Futebol

“A gente se odeia, mas se respeita”…

Quando eu era adolescente as brigas eram raras entre torcedores de times rivais. As torcidas saíam juntas do estádio. As arquibancadas eram divididas ao meio, metade para cada torcida. A distância entre os torcedores era não mais que dois metros, e para separar havia apenas um corredor de policiais de cada lado; na hora do gol era quase possível encostar no rival. Não havia gangues travestidas de torcidas organizadas. A violência não era a tônica.

Havia “flauta”, brincadeiras, deboche, festa, carreatas na rua e muita gozação. A violência foi inserida a partir dos anos 80, e no mundo todo, espelhando o fenômeno “hooligan” da Inglaterra. Aliás, fenômeno esse deflagrado durante os tempos de neoliberalismo feroz de Margareth Thatcher. Todavia, para entender esse fenômeno é necessário se dar conta de que não houve uma modificação no futebol e nos clubes que justifique esta transformação dramática no comportamento das torcidas; a mudança foi social, com repercussões em todos os setores da sociedade. O nobre esporte bretão apenas acompanhou as modificações sociais que se estabeleceram.

O futebol, como legítima manifestação da cultura, não poderia ficar isolado das transformações drásticas na economia. A falência do capitalismo, a concentração obscena de renda, o empobrecimento da classe média, fizeram com que o futebol se tornasse um repositório natural das nossas frustrações. Passamos a usar esse esporte como o espantalho das nossos fracassos e fragilidades. Jogamos no futebol a nossa raiva, numa catarse coletiva; o adversário é o chefe, o patrão, o vizinho, o colega que nos oprime, as mulheres que não nos quiseram, os homens que nos desprezaram, os políticos, os ricos, os imigrantes e tudo quanto nos agride.

Nosso grito, em verdade, é contra a opressão que produz ricos e miseráveis. Entretanto, é inconsciente ainda. Não estamos cientes do nosso inimigo, e o confundimos com as cores do nosso adversário. O dia em que acordarmos para esta realidade o futebol não vai precisar ser usado para canalizar tanta frustração. O que nos faz jogar sobre este esporte tantas emoções é a neurose coletiva amplificada e abrangente. Como estrutura básica do ser humano ela não pode ser curada, mas pode ser civilizada se (ou quando) seus condicionantes – o capitalismo – forem superados, para que a paixão pelo esporte não se confunda com a violência explícita.

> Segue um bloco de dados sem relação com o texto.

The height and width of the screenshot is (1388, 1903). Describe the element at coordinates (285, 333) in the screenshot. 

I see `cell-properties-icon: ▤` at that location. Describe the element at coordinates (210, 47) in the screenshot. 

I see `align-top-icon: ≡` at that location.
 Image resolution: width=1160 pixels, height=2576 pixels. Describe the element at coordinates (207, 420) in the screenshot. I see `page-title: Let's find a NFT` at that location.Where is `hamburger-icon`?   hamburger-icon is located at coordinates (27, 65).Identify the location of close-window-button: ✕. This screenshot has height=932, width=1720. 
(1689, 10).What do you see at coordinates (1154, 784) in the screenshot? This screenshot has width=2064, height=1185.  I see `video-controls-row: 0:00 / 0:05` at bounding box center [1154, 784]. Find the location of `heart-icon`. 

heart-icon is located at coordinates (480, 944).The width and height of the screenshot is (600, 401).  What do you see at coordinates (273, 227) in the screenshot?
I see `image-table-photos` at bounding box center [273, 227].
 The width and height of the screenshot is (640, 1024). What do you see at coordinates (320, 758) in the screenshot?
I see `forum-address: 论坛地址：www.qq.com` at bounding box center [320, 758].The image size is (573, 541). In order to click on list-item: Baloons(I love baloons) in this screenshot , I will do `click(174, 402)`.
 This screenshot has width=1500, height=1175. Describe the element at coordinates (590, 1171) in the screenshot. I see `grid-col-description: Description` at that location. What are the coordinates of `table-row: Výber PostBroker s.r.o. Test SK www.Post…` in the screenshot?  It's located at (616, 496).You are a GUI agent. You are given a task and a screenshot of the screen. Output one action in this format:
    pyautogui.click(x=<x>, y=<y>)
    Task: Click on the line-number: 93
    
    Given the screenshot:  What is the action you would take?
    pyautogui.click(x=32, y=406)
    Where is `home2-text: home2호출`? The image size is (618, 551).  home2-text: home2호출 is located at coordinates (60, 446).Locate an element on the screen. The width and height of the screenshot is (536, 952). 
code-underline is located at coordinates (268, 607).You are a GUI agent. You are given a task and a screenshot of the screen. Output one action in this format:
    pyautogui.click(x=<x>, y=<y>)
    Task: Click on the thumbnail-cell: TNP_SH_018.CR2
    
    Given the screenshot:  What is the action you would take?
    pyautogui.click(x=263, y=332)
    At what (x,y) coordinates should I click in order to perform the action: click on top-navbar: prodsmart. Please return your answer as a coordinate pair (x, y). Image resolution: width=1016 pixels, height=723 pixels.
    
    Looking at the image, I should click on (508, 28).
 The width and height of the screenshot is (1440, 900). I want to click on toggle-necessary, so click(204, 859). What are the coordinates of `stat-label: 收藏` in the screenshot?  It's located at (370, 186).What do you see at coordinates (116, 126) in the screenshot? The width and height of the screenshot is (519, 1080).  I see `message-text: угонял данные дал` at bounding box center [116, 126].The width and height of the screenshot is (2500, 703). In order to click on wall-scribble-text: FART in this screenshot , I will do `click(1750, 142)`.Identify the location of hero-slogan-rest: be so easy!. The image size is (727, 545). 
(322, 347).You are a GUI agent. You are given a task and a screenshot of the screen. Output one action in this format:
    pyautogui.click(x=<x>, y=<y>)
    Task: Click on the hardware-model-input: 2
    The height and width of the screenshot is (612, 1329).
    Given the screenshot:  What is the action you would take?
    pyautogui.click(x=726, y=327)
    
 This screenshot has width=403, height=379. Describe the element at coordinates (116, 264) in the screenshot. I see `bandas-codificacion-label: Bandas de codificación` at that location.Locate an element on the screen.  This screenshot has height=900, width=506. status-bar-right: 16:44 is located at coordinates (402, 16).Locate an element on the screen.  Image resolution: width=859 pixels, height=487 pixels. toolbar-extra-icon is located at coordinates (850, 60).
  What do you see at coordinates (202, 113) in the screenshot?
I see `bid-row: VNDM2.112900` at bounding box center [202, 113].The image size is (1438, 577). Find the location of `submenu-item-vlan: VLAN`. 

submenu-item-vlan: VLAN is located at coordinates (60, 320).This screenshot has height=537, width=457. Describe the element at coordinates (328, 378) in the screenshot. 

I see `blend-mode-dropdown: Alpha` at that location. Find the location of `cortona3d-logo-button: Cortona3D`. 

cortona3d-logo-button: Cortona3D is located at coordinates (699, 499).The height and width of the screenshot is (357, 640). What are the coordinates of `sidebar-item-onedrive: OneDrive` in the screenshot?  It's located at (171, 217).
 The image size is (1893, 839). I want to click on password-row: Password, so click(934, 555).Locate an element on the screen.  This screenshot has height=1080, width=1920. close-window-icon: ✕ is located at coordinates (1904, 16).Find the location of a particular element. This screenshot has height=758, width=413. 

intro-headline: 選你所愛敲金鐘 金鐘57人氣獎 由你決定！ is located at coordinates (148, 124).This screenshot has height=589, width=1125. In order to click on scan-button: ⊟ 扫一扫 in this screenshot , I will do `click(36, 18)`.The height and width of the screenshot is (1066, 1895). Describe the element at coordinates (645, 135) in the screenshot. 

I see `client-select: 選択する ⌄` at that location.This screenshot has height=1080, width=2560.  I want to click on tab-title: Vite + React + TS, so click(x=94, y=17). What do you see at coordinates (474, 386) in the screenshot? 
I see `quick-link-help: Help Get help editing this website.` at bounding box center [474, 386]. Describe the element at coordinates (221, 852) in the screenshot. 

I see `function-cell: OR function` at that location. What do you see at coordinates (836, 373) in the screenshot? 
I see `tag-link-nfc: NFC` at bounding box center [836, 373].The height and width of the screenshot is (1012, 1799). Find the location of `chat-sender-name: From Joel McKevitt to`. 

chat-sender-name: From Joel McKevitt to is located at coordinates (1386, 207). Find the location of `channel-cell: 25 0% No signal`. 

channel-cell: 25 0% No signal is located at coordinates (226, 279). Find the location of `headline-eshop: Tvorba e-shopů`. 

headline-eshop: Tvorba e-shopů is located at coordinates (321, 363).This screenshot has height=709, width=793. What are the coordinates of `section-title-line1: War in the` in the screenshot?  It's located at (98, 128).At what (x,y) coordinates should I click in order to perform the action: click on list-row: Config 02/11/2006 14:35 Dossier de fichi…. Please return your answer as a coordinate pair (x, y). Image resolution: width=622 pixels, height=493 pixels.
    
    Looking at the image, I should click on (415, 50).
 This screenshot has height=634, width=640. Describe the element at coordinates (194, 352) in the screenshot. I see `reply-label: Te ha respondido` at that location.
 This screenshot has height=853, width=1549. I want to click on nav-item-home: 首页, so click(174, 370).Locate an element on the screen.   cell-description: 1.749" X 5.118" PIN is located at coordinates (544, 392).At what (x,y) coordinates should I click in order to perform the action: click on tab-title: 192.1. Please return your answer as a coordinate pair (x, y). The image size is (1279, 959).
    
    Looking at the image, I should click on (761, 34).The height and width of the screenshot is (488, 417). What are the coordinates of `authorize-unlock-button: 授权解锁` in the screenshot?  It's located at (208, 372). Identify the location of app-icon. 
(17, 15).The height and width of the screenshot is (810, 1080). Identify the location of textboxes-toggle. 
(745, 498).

Não existe “cura” para a violência das torcidas que não passe pela mudança profunda da estrutura social. Precisamos curar a sociedade ajustando suas fundações, baseadas no capitalismo e no imperialismo, que estão ruindo de forma inquestionável. Enquanto houver opressão e violência imbricada na cultura ela vai se expressar no futebol e naqueles que amam esse esporte. Não há como curar a neurose projetada no futebol sem tratar a sociedade adoentada, que usa o futebol como válvula de escape para os nossos fracassos.